● **ENTRIES SHOWN**
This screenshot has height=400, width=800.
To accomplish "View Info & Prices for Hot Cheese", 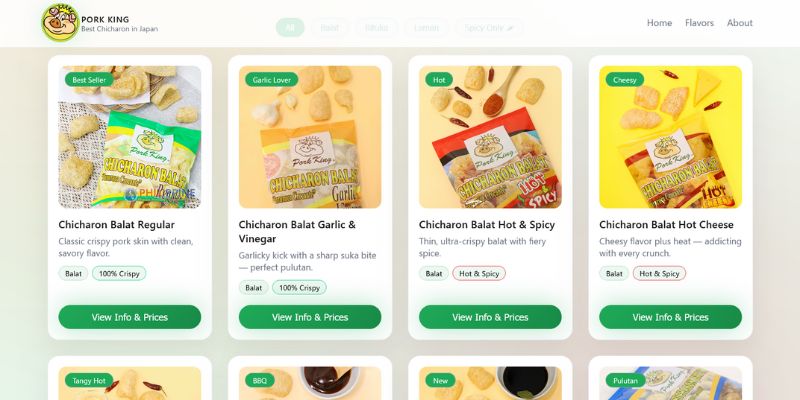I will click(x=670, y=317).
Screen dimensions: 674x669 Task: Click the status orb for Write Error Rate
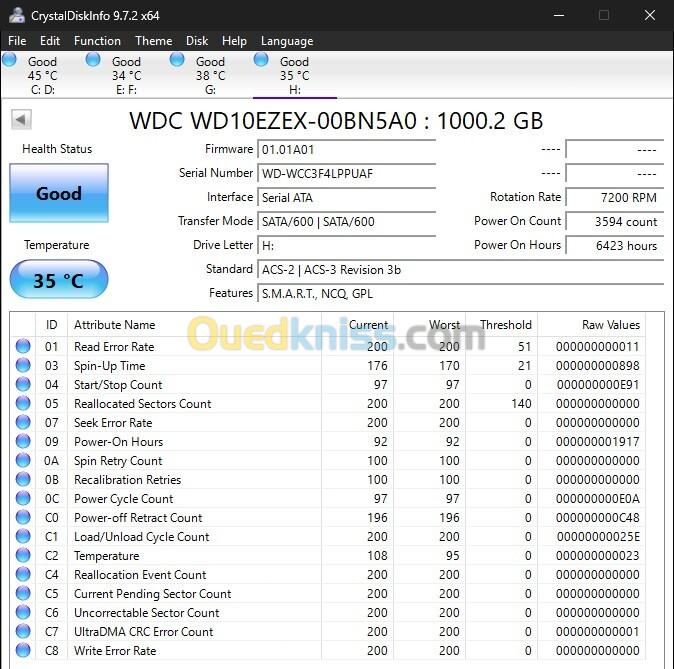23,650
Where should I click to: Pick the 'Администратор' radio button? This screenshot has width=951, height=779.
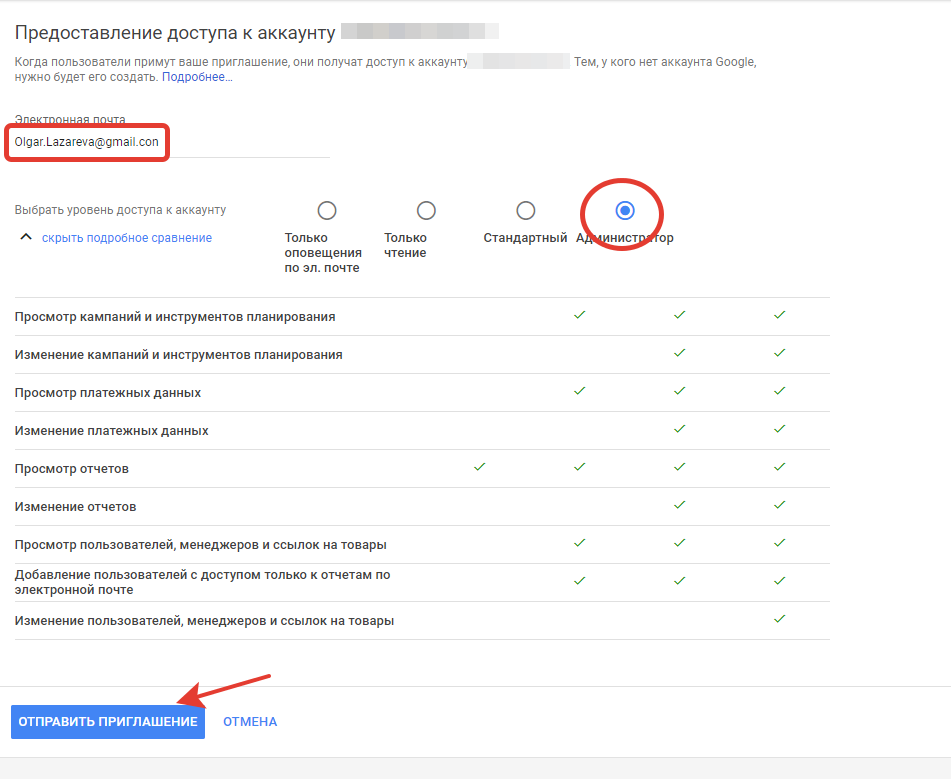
==
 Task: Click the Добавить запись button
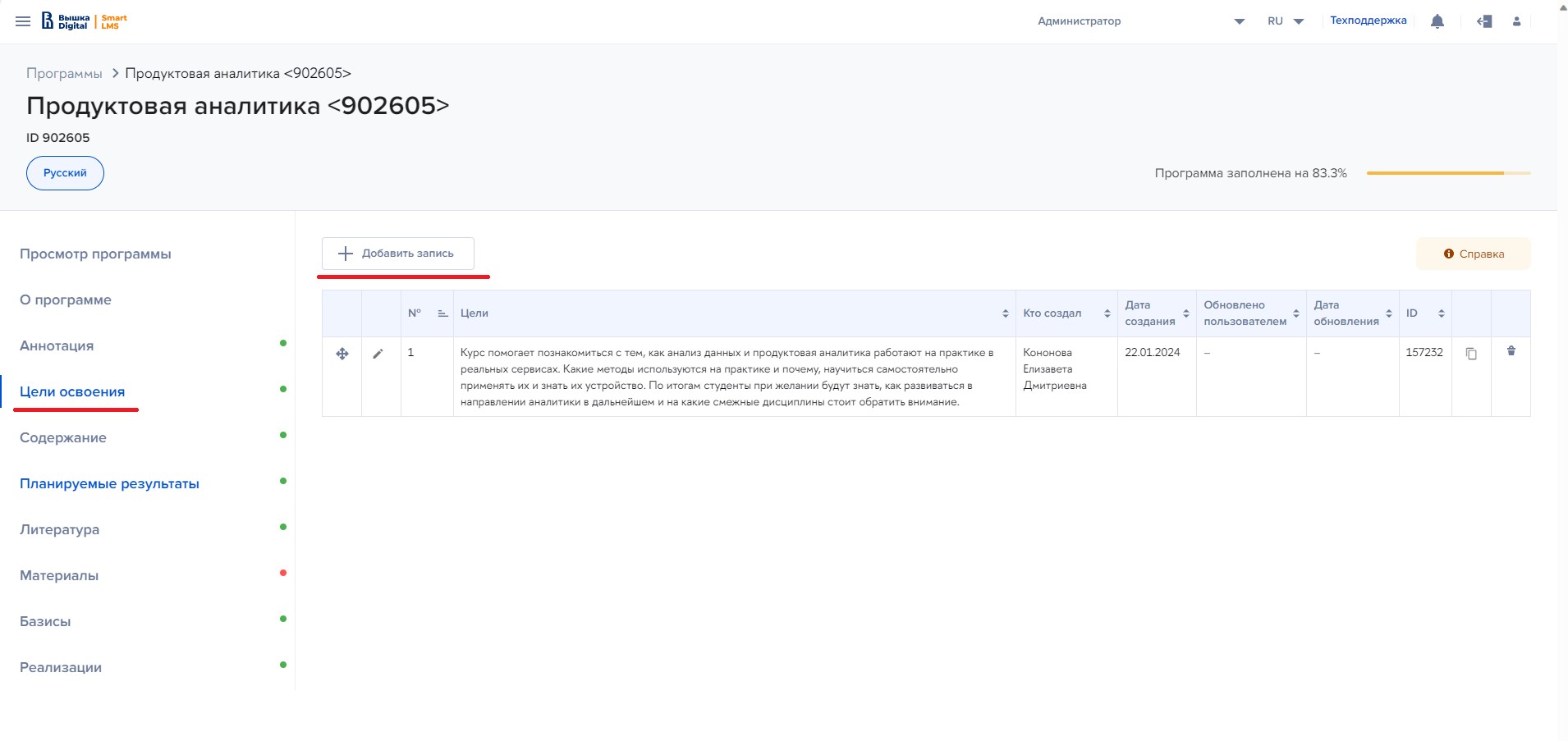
...
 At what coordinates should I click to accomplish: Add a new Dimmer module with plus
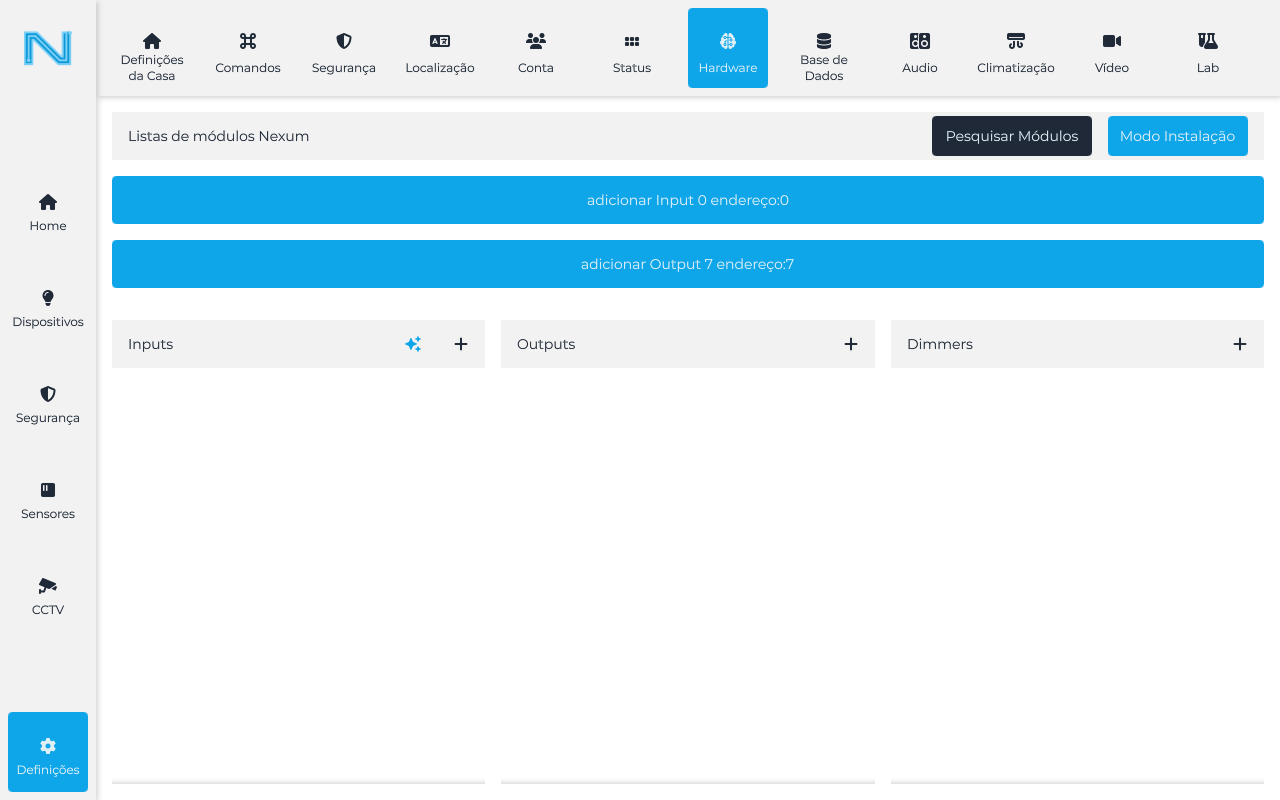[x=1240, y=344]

● **WHAT TO DO**
Look above and copy only the lines from the one holding "Screen dimensions: 674x669" to the one holding "Where should I", both included, exactly, minus the pictures.

● **EXPECTED ANSWER**
Screen dimensions: 674x669 Task: Click the status orb for Write Error Rate
23,650
Where should I click to: Pick the 'Администратор' radio button? This screenshot has width=951, height=779.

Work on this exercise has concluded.